By the way, I wrote that long chunk (and this short chunk) while tied by two tight ropes at once: first of all, I used but words that have no truck with tongues that folks in old Greece and Rome once spoke, way back when, in days long gone; on top of that, all words I used have but one speech bite each. And this is why one might say, as a bit of a joke yet for that no less in truth, that I have here killed two birds with One Stone.

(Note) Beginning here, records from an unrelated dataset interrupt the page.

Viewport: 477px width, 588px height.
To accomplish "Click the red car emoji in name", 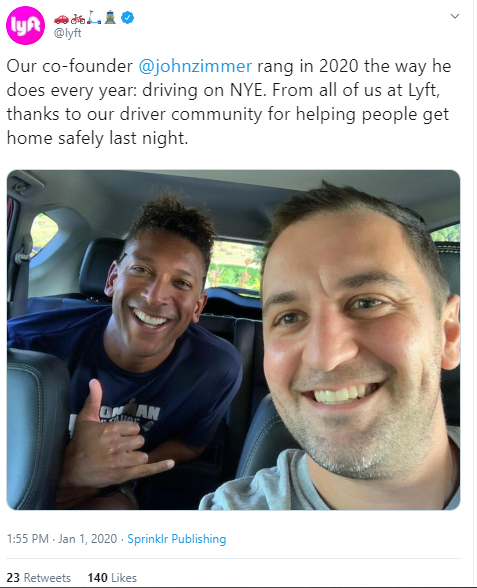I will 61,18.
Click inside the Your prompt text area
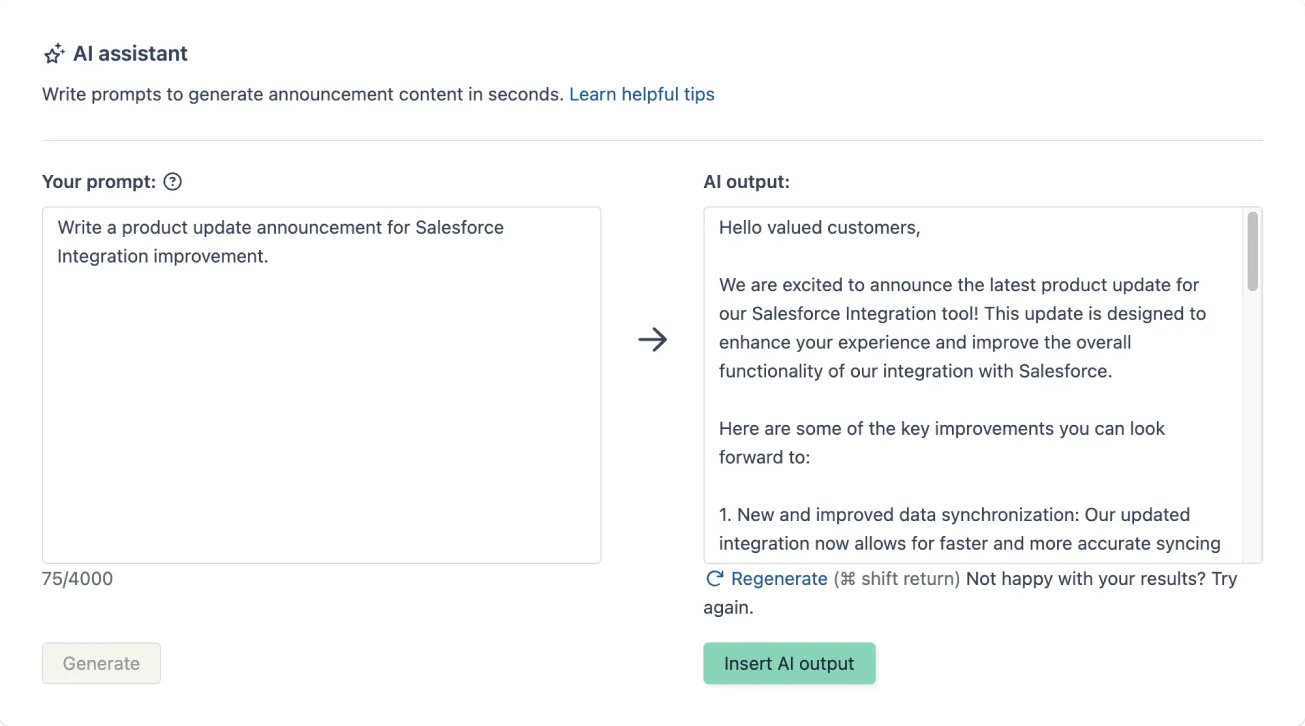This screenshot has width=1305, height=726. 320,385
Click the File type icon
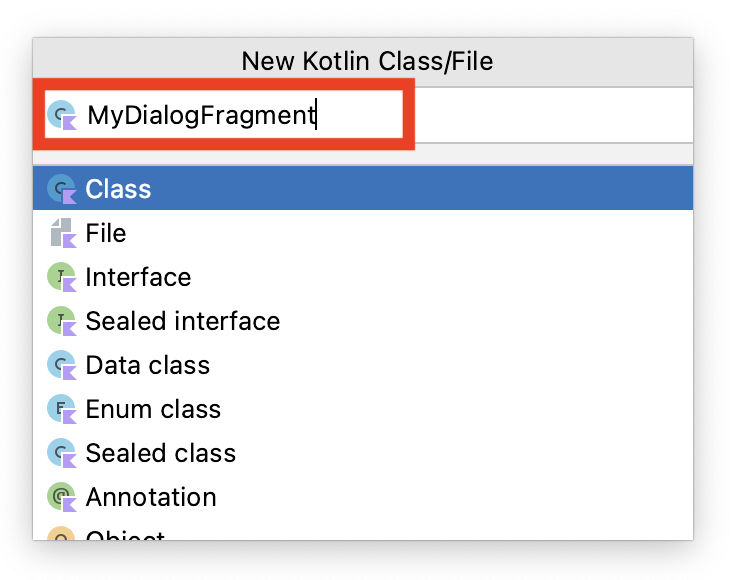 tap(63, 233)

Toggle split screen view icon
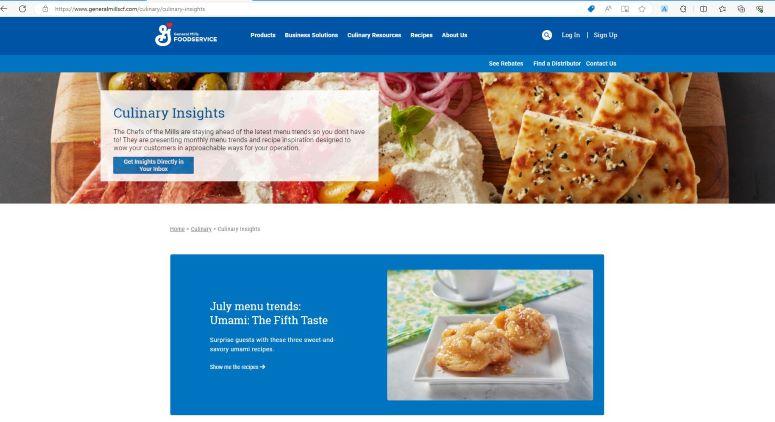click(703, 9)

(From Le Ton beau de Marot, p. 302)

It was Albert Einstein who first guessed and then demonstrated that gravity is a “fictitious force”, similar in ways to centrifugal force. Such forces are called “fictitious” since it is possible to find a frame of reference in which they completely vanish. Though any such shift in what one considers to be stationary and what one considers to be in motion is only a mathematical transformation, not a physical one, it can open up truly novel perspectives. Fictitious forces have the very special property of being proportional to mass, which implies that they make all objects accelerate at precisely the same rate, no matter how massive they are. Now since gravity has this exact property, it occurred to Einstein to try recasting gravity as a fictitious force. Although this idea had in principle been thinkable for a century or more, no one before him had thought of it — and when he worked it out, he found that it led him to think of space as being curved, with the degree of curvature at any given spot being a function of how much mass was found nearby — namely, the more mass in the vicinity, the more curved would be space in that region. Actually, it turns out that not just space is curved, but rather, the four-dimensional continuum known as spacetime. It is, of course, humanly impossible to visualize spacetime as curved, and yet that is apparently the true nature of our universe. Indeed, none other than this counterintuitive curvature is responsible for things falling to the ground, for the moon staying in orbit — even for light’s following a curved trajectory as it heads our way from distant stars. Some eighty years ago Einstein predicted such peculiar phenomena, and within just a decade astronomers had shown him to be right, thereby rendering Newton’s laws obsolete — although under everyday circumstances they are so close to being correct that they can still be taken as valid.

Incidentally, I wrote the preceding paragraph (and am writing the present one) while operating under two simultaneous pressures: firstly, I am striving to utilize polysyllabic and/or Greco­Latin terminology wherever possible, and secondly, I am doing my best to reproduce the moderately droll flavor of the doubly-constrained pair of paragraphs of which this pair is a translation. I can therefore assert — with some cause, I hope — that I have here both had mine beer and drunk it from mine stein.